Please reproduce the items word for word, starting at the line containing "Click the skull icon beside Tayari Plaza" and ending with the last item, including both ends. Omit the pictures from your answer.

□ □ □ □ □

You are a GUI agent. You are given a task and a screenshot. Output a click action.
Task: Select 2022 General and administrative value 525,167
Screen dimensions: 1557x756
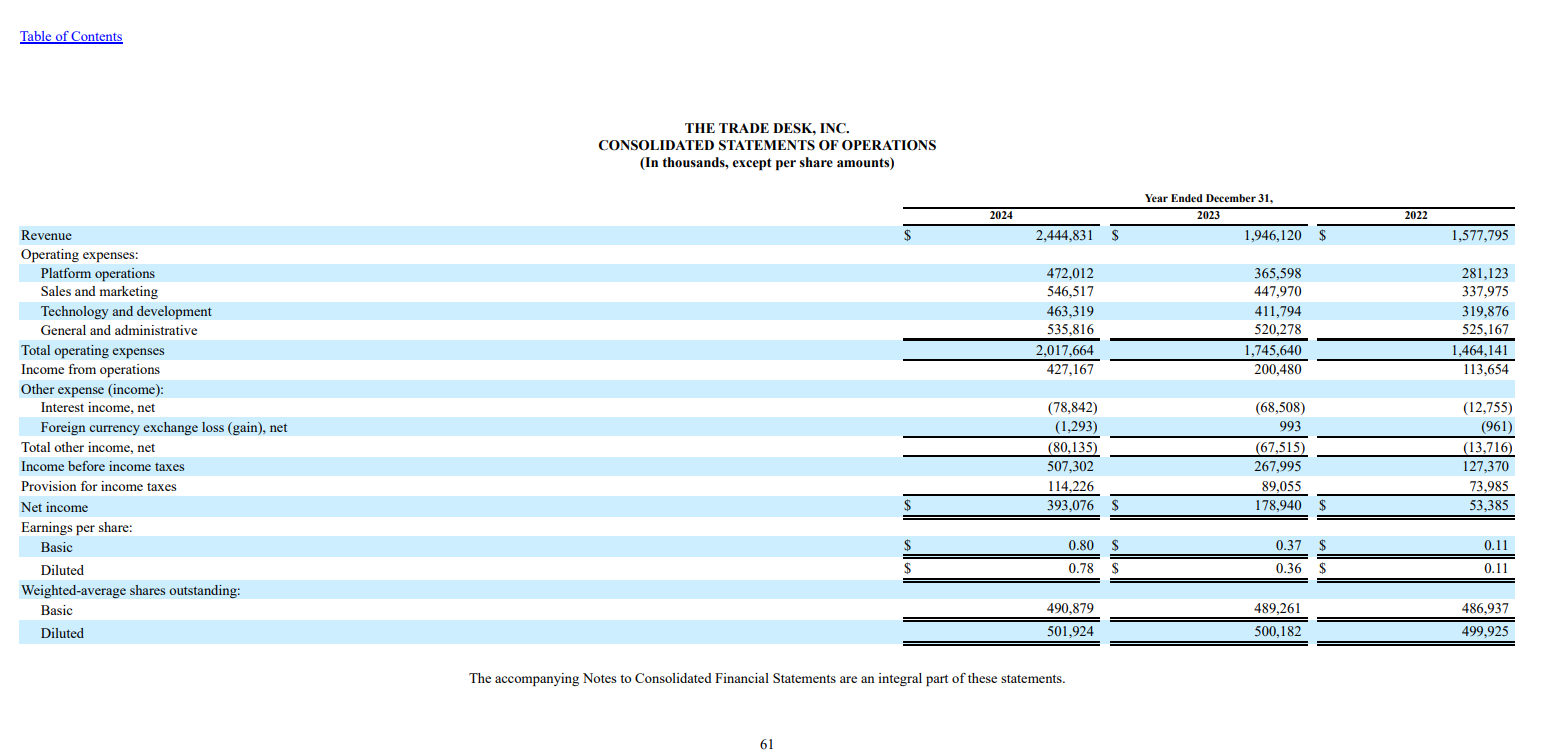[1479, 331]
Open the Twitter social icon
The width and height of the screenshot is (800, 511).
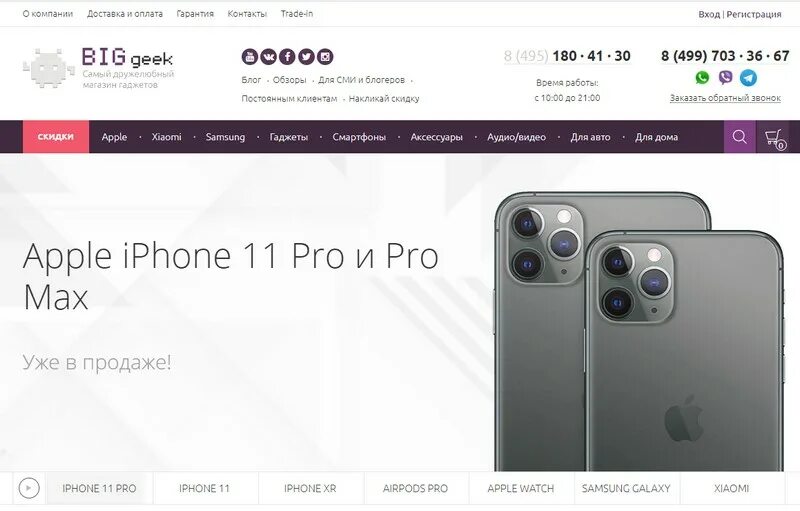coord(306,57)
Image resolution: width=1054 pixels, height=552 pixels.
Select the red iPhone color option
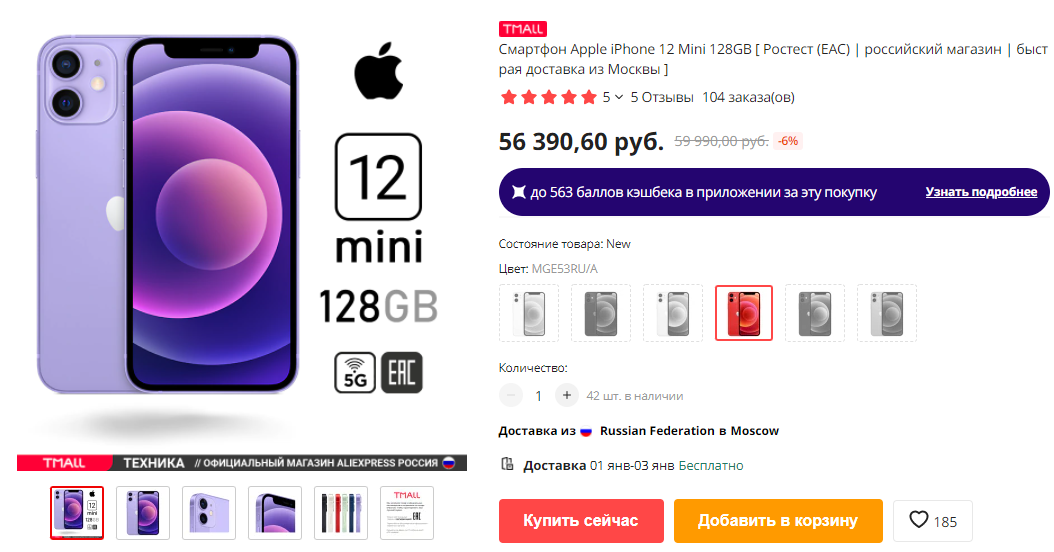[x=744, y=313]
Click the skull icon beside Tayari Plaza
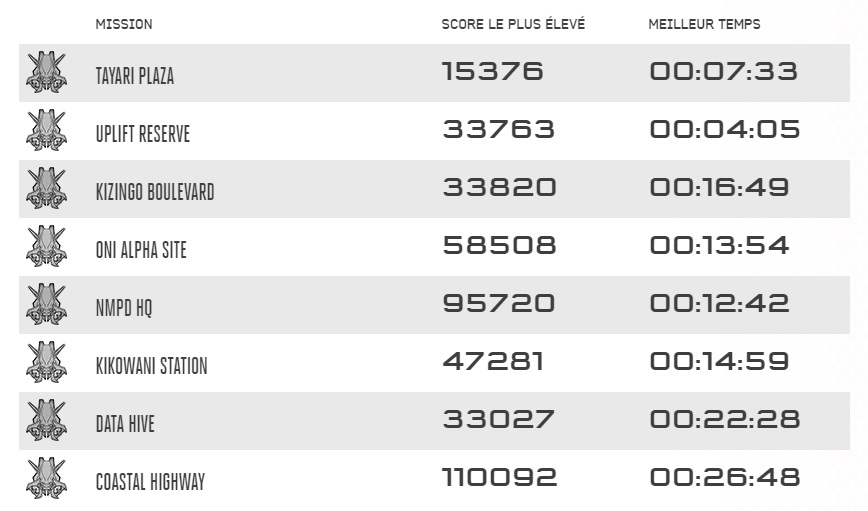Screen dimensions: 868x511 46,72
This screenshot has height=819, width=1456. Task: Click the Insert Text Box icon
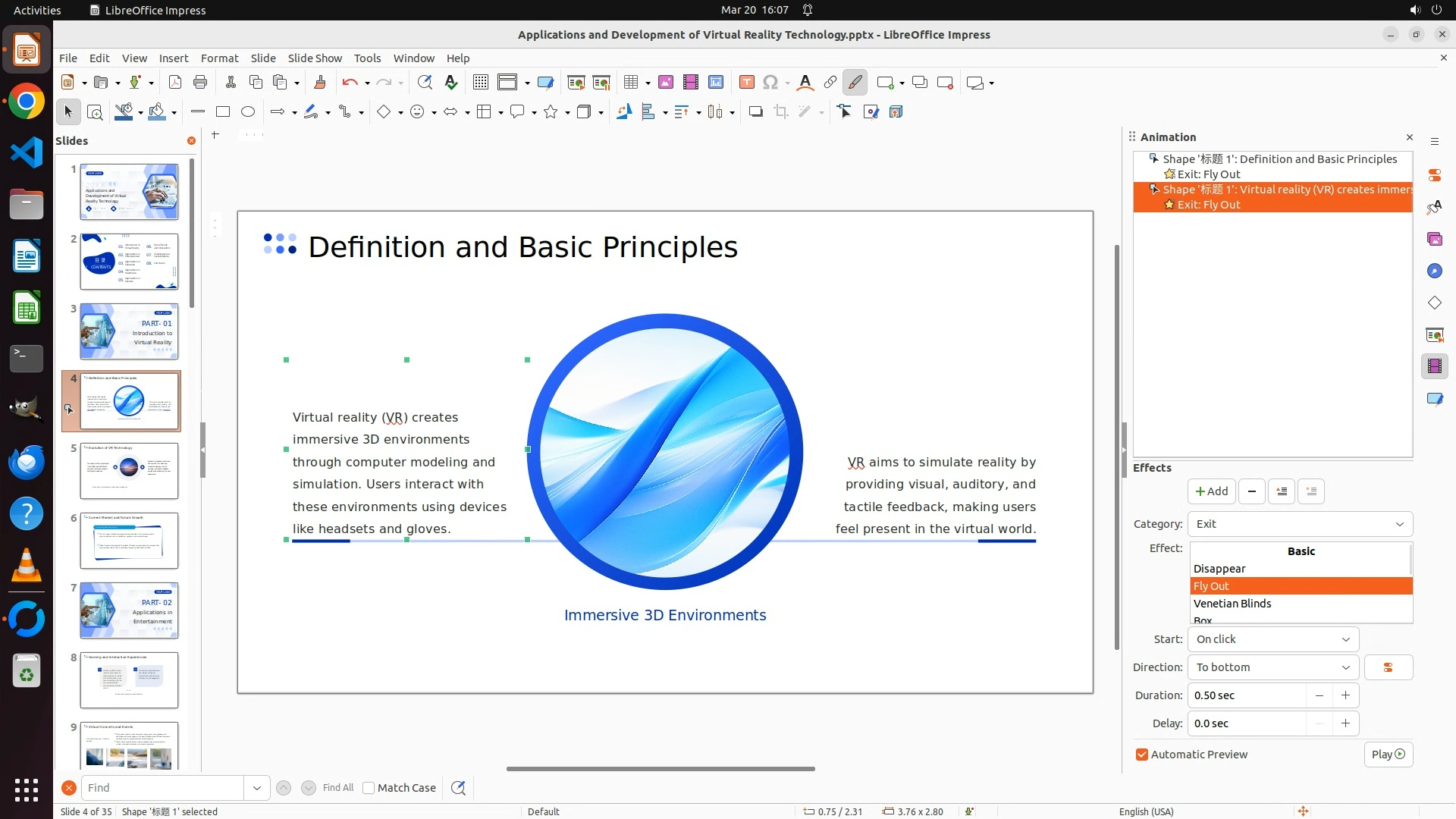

□ □ □ □ □

> Full output:
Click the skull icon beside Tayari Plaza
Screen dimensions: 868x511 46,72
This screenshot has height=819, width=1456. Task: Click the Insert Text Box icon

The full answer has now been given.